Death of the super-injunction - Monocolumn | Monocle

Monocolumn

A daily bulletin of news & opinion

24 May 2011

The dynamic of unintended consequence is often hilarious, and always instructive. In Britain in the last few weeks, Manchester United footballer Ryan Giggs has become the latest public figure to learn the hard way that suppressing secrets in the online age is like stamping on mercury. Giggs, it seems, slept with someone other than his wife, and decided that he would prefer not to share these tidings with the general public.

So, at doubtless considerable expense, he obtained a so-called super-injunction, a Kafkaesque legal instrument which not only prevents news media from reporting a story, but prevents them from reporting that they’re not allowed to report it.

Twenty years ago, this might have worked. Today, however – and even a footballer should have been able to work this out – Giggs would have attracted less notice to his infidelity, and at considerably less financial cost, if he’d announced it in a full-page newspaper advertisement, perhaps accompanied by some sort of billboard campaign. Giggs’ story got out, as stories will, and thousands of Twitter users took gleeful liberties with contempt of court. Liberal Democrat MP John Hemming lanced this bulging pustule of vindictive prurience by naming Giggs in parliament, the one place in Britain where free speech is unequivocally protected.

The established media seized this cue to dispense with the innuendo and allusion to which they had been hitherto restricted – some of it admittedly ingenious. They piled in on Giggs by name, and declared a great victory for truth.

This is fair enough, insofar as it will hopefully mean a beginning of the end of the absurdity of the super-injunction – a means by which the wealthy can buy immunity from scrutiny. But this is nevertheless a shabby, depressing test case. There are people entitled to address Giggs in tones of sanctimonious outrage, but they are a circle limited to Mrs Giggs, and perhaps some friends and family. Those who’ve joined the virtual lynch mob these last few weeks should take a few minutes to ponder how their own private lives would read if rendered in the mean, miserable, theatrically purse-lipped tones of British tabloids.

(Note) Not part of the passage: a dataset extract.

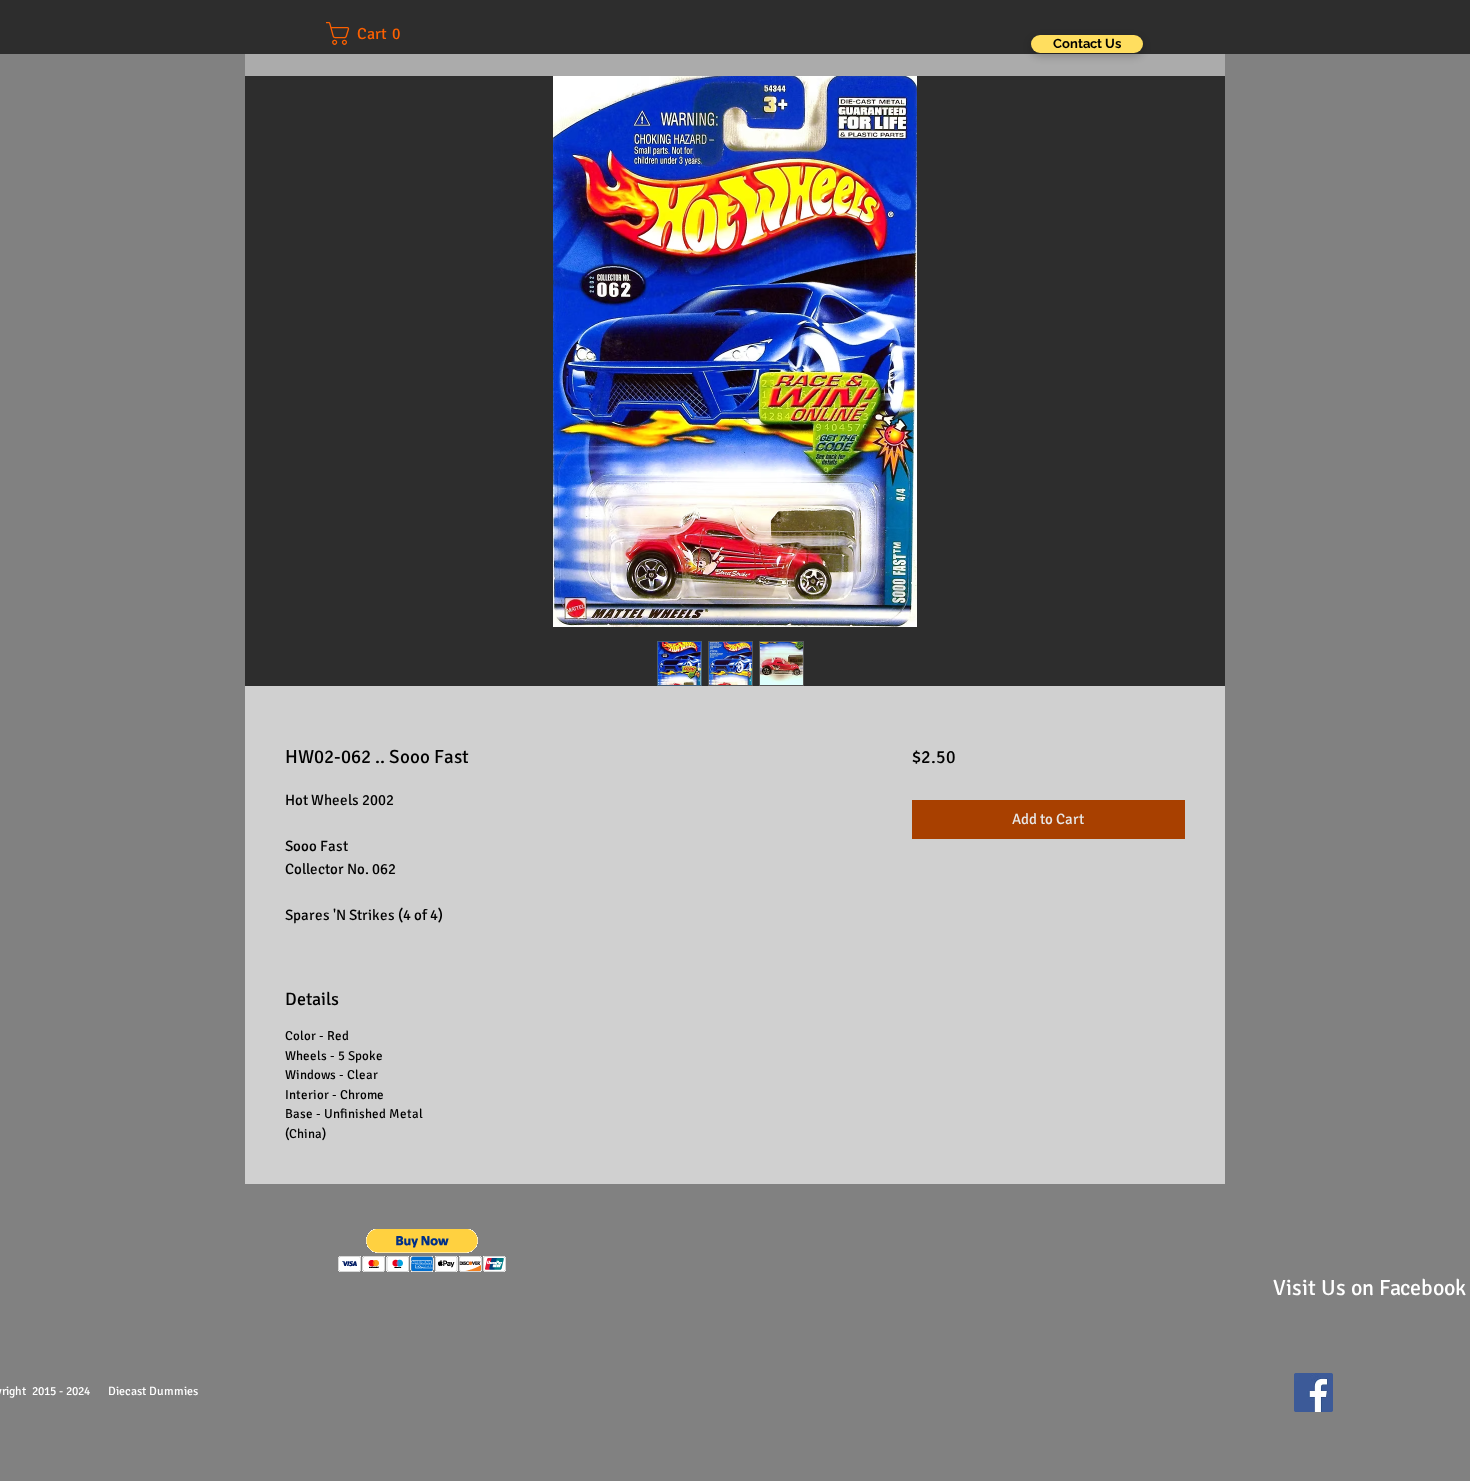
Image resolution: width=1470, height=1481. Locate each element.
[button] (377, 33)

Those who find themselves posting sneering spite on Twitter simultaneously have the potential to become better informed about more subjects than any other generation. Yet, when offered this unprecedented opportunity to learn – largely free of charge, without even changing out of one’s pyjamas – millions use it to trade inane gossip.

In a sane, mature society, there would have been no need for Ryan Giggs to consult his lawyers in the first place – because in such a world, nobody except the people directly involved in his private life would consider it any of their damn business.